**短い課題 1**
記録のうち、「You are a GUI」を含む行から「Action: click(x=112, y=373)」を含む行までを、両端の行も含めてそのまま抜き出してください。画像は解答に含めないでください。

**本文抜粋**
ザビエル はるかなる冒険の旅へ
フランシスコ・ザビエルの生まれ故郷は、スペイン北東部のバスク地方です。ザビエル家はかつてこの地を治めていたナバラ王国の名門貴族でした。ザビエルの父はナバラ王国の宰相までつとめた王国の重鎮。5人兄弟の末っ子だったザビエルは、家族の愛情を一身に受け何不自由のない幸せな子供時代を送りました。
フランシスコ・ザビエル
ところがザイエルが6歳の時、ナバラ王国はスペインの攻撃を受けて滅亡。混乱の中、父は病に倒れ命を落としました。その後、ザビエル家は没落の一途を辿りました。落ちぶれたザビエル家を再興させるのが幼いザビエルに課された使命でした。
当時、ヨーロッパの貴族の多くは騎士として主君に仕え軍人として手柄をあげることで出世を目指しました。しかし、主君を失ったザビエルは学問の道に進みました。勉強して大学で学問をおさめれば位の高い聖職者になることもできます。大司教にまで出世すれば貴族に匹敵する富と権力を持つことも夢ではありませんでした。
ザビエルは19歳でヨーロッパ一の名門パリ大学へ入学。専攻は哲学。これは教会で出世するには欠かせない学問でした。ザビエルは入学から5年で学位を取得。その後も一族再興のため大学で勉強に明け暮れる毎日を過ごしました。
そんなザビエルに転機が訪れました。大学の寮にイグナティウス・ロヨラがやってきたのです。ロヨラは戦争で足を負傷し軍人の道を諦め、宣教師になることを夢見て大学にやってきました。ロヨラはザビエルに「海の向こうに布教の旅に出よう」と言ってきました。
当時は大航海時代の真っ只中。人々の間で読まれていた書物には首なし人間や鳥の王様、武器を持った猿のような人間など、まだ見ぬ東の国の不思議な様子が描かれていました。こうしたものに触発され多くの若者が危険とロマンに満ちた冒険の旅へと乗り出していました。
ロヨラはその後も事あるごとに説得を続け、ザビエルの心は少しずつ揺らいでいきました。そして3年半が過ぎたある日、ザビエルは宣教師として海外に飛び出すことを決意しました。
1541年4月、ザビエルはインドでの布教を目指しリスボンを出航。目的地であるインドのゴアに着いたのは出発から395日目でした。当時ゴアには貿易商や船乗りなど数千人の西洋人が暮らしていました。ザビエルはゴアを拠点にインド各地をまわり布教を始めました。そして行く先々で多くの人に洗礼を施すことに成功しました。

**短い課題 2**
ザビエルについての文章によると、ザビエルがパリ大学で専攻した学問は何ですか。

**提示記録**
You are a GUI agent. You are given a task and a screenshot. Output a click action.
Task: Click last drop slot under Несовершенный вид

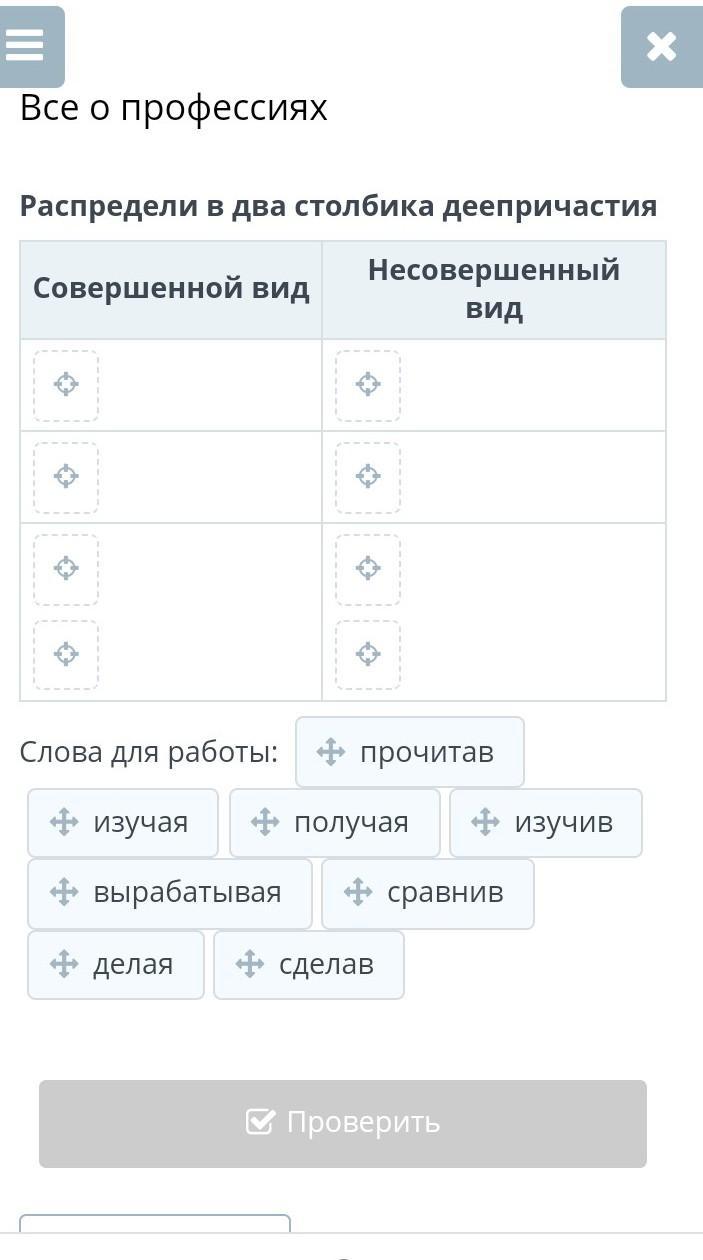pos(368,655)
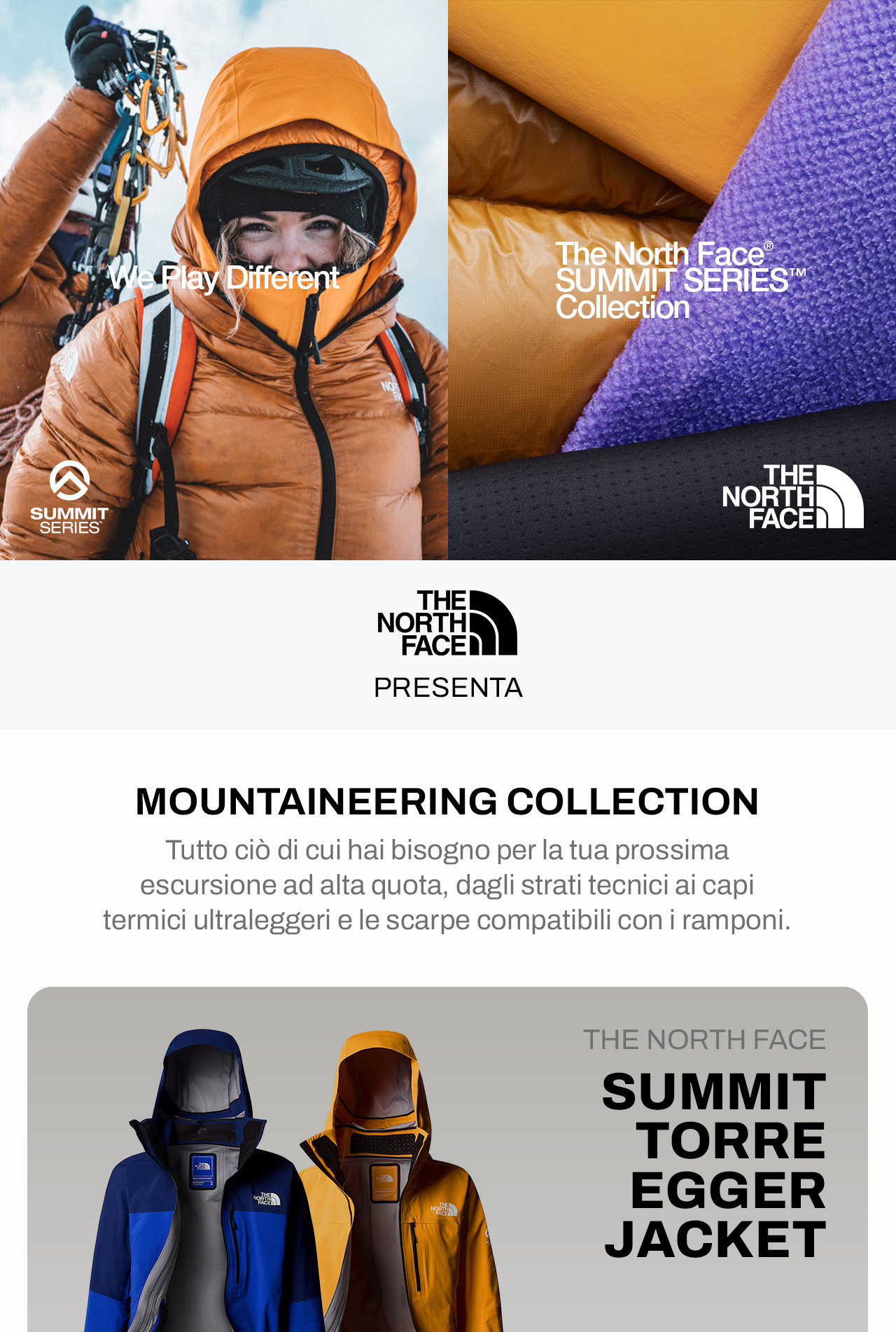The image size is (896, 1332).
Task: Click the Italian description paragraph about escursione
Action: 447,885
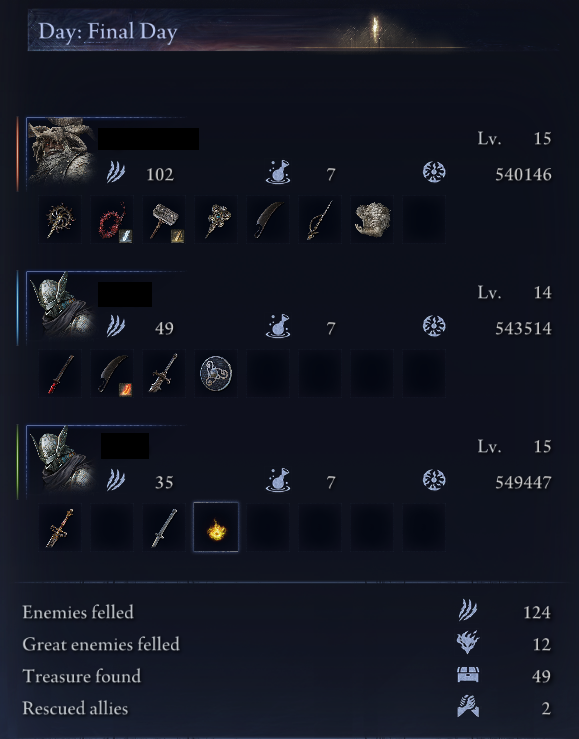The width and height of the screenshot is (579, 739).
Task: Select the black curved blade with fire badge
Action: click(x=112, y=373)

* * *

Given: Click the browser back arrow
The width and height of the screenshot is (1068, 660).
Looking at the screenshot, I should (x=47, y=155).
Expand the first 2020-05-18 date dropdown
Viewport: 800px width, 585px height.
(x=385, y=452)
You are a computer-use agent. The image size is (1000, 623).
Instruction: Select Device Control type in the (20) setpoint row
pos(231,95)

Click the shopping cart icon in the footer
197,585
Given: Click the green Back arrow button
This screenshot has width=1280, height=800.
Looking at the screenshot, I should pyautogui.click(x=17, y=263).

--

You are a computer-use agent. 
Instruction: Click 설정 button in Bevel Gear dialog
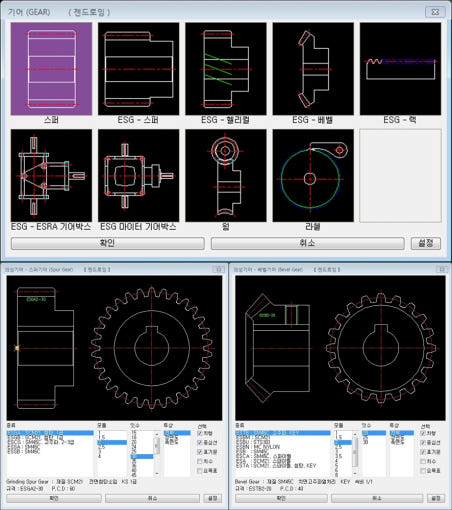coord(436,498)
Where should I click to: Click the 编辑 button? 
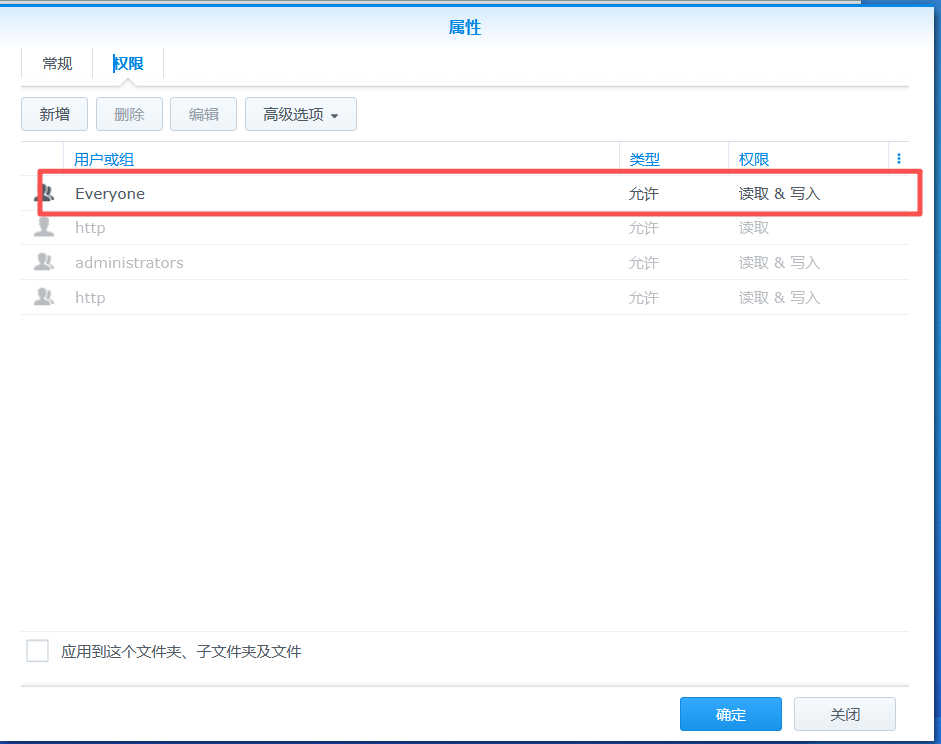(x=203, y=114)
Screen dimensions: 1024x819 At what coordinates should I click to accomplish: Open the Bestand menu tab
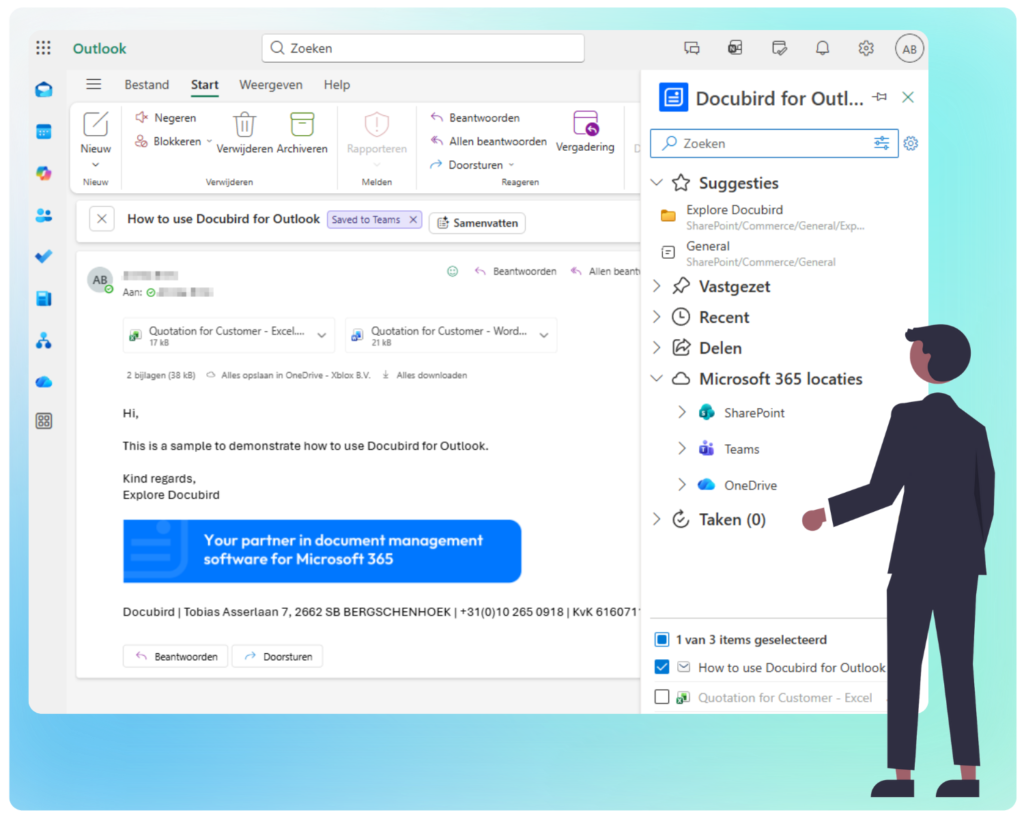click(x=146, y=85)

**解答全文 1**
You are a GUI agent. You are given a task and a screenshot. Output a click action.
Task: Click last drop slot under Несовершенный вид

pos(368,655)
The image size is (896, 1332).
Task: Click the Italian description paragraph about escursione
Action: 447,885
The width and height of the screenshot is (579, 739).
Task: Select the black curved blade with fire badge
Action: click(x=112, y=373)

**解答全文 2**
哲学です。